■ Task prompt:
From the listing below, retype exactly the line holding "Jetzt Spenden! (19, 2541)", the line holding "موافق! (199, 2545)", and the lines between them; skip everything else.

##### Material shown

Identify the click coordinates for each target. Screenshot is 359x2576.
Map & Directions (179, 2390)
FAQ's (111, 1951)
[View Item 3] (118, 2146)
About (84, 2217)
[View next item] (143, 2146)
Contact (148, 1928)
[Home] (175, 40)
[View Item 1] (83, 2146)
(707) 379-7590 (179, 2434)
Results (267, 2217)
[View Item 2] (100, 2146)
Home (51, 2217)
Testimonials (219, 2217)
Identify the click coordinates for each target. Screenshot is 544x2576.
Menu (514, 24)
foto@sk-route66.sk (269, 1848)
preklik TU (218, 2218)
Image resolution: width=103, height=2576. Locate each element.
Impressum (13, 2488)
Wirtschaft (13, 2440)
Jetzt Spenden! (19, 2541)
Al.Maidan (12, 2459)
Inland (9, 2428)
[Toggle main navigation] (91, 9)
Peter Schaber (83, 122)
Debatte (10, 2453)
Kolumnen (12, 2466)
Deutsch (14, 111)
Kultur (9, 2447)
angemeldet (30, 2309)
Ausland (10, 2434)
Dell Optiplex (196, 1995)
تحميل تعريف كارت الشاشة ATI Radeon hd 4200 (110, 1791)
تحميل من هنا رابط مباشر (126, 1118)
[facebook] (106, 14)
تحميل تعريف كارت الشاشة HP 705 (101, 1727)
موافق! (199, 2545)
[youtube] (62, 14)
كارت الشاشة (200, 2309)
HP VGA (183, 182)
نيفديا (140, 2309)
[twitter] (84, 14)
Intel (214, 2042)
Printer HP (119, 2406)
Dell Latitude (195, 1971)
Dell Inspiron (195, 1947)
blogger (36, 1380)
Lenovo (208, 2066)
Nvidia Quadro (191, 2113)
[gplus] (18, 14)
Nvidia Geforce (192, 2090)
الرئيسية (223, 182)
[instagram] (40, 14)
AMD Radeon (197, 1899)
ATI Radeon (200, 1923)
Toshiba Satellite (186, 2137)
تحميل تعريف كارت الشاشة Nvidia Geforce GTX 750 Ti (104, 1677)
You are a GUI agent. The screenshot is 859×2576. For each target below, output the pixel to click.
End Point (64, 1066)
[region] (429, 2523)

##########

■ Reply to the exercise:
Jetzt Spenden! (19, 2541)
Al.Maidan (12, 2459)
Inland (9, 2428)
[Toggle main navigation] (91, 9)
Peter Schaber (83, 122)
Debatte (10, 2453)
Kolumnen (12, 2466)
Deutsch (14, 111)
Kultur (9, 2447)
angemeldet (30, 2309)
Ausland (10, 2434)
Dell Optiplex (196, 1995)
تحميل تعريف كارت الشاشة ATI Radeon hd 4200 (110, 1791)
تحميل من هنا رابط مباشر (126, 1118)
[facebook] (106, 14)
تحميل تعريف كارت الشاشة HP 705 (101, 1727)
موافق! (199, 2545)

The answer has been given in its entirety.